Some non-permanent employees do become staff: Of the 474 staff positions CBC/Radio-Canada filled in the 2018-19 fiscal year, 315 workers – or 66 per cent – had been casuals, temps or on contract, according to the company. Many, though, work years without ever landing a permanent gig.
John, who identifies as Indian-Canadian, said that she was struck at the meeting by how racially diverse and young – relative to the majority of CBC staff – her fellow temporary workers seemed to be.
Diversity is one of CBC/Radio-Canada’s key corporate goals in its current five-year plan. The most recent figures available indicate 15.2 per cent of permanent employees self-identify as diverse: defined as Indigenous, a person with a disability or a member of a visible minority. (The data are imperfect, since they depend on employees choosing to self-identify.)
The diversity of the work force seems to be improving: CBC/Radio-Canada’s most recent quarterly report, for the third quarter of the 2018 fiscal year, notes that 30.1 per cent of new hires falls into one of those categories of diversity. But a footnote reveals the figure includes both permanent workers and long-term temps (for whom there is no guarantee of employment beyond 13 weeks). And the broadcaster doesn’t measure the diversity of its casual employees who work less than 13 weeks.
Chuck Thompson, the spokesman, said the corporation could not say what percentage of those included in the group of new hires are permanent versus contract employees, because “we don’t break it down that way.”
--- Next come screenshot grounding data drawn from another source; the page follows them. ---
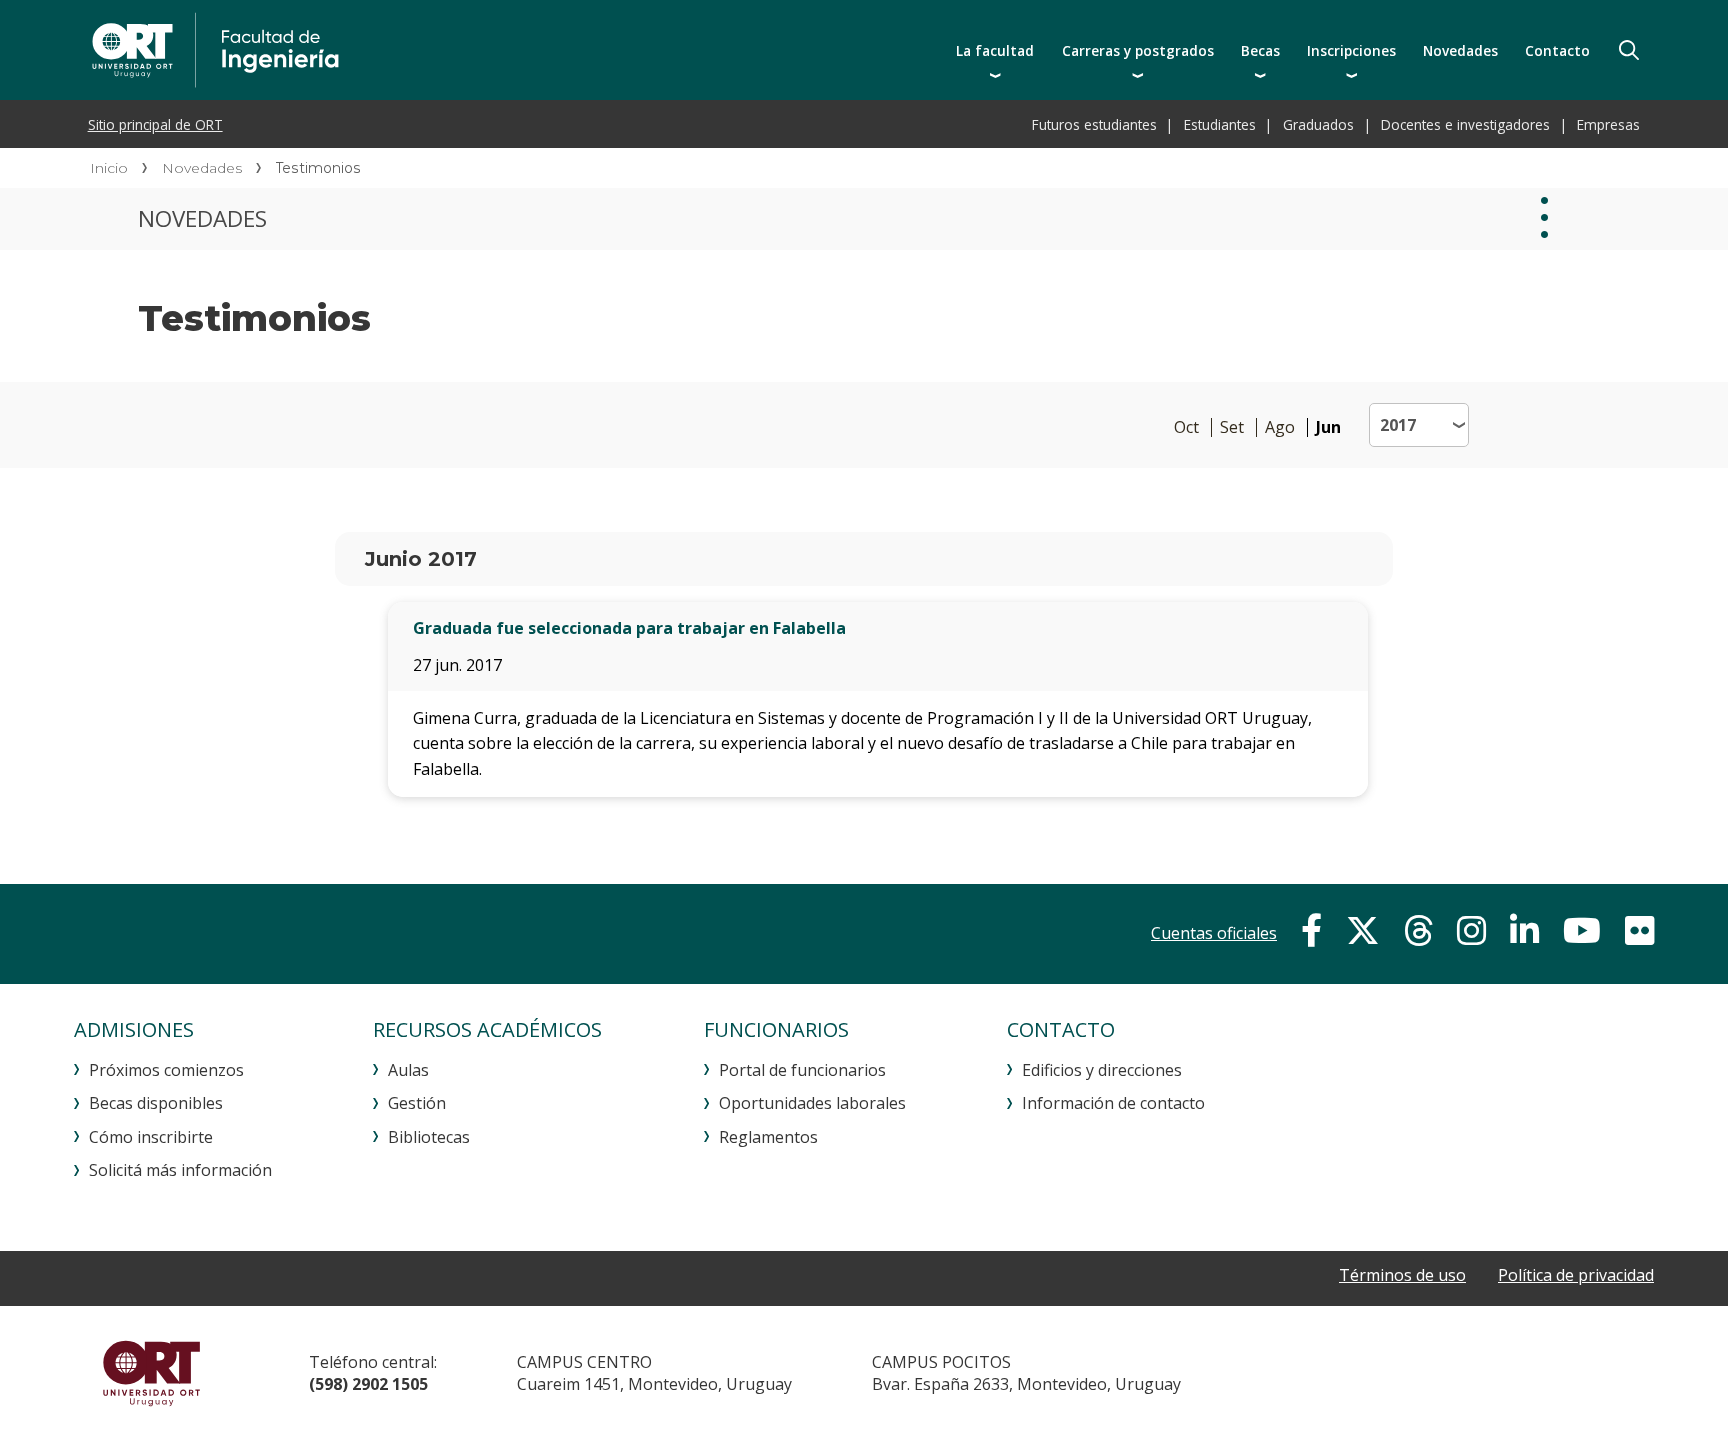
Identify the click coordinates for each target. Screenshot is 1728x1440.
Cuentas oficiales (1214, 933)
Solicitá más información (180, 1170)
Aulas (408, 1070)
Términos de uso (1402, 1275)
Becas (1260, 50)
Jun (1328, 427)
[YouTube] (1582, 931)
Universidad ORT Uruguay (151, 1373)
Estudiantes (1220, 124)
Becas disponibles (156, 1103)
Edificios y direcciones (1102, 1070)
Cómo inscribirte (151, 1137)
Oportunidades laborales (812, 1103)
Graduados (1318, 124)
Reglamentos (768, 1137)
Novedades (1460, 50)
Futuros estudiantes (1094, 124)
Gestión (417, 1103)
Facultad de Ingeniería (421, 50)
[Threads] (1418, 931)
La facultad (995, 50)
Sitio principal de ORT (155, 124)
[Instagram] (1471, 931)
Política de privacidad (1576, 1275)
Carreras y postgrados (1138, 50)
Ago (1280, 427)
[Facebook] (1311, 931)
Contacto (1557, 50)
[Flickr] (1639, 931)
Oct (1186, 427)
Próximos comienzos (166, 1070)
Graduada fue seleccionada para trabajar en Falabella (629, 628)
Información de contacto (1113, 1103)
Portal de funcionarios (802, 1070)
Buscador (1629, 50)
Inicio (109, 168)
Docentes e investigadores (1465, 124)
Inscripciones (1351, 50)
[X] (1363, 931)
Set (1232, 427)
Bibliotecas (429, 1137)
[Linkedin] (1524, 931)
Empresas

Asked to address the contention that CBC’s casual work force is disproportionally women and visible minorities, Thompson replied in an e-mailed statement: “In terms of diversity and reflecting Canada’s population in our work force, many of our temporary employees are diverse; ultimately, we want to groom them for future opportunities to ensure the makeup of CBC reflects the country.”
He added: “It’s important to bear in mind that 85 per cent of our work force is unionized and within any unionized environment, by and large, seniority trumps everything.”
Last December, Bria John decided she needed to look for other work. “I’m a 30-year-old single woman in Toronto, I need to be settling down, I need to be building roots I could grow with and I couldn’t see myself doing that at CBC.”
She took a few more weeks of work when they came up in February.
In March, she found out that a project she had worked on as a digital producer, the acclaimed podcast Finding Cleo, had won the Canadian Screen Award for best cross-platform project.
By then, she had already left CBC for the last time.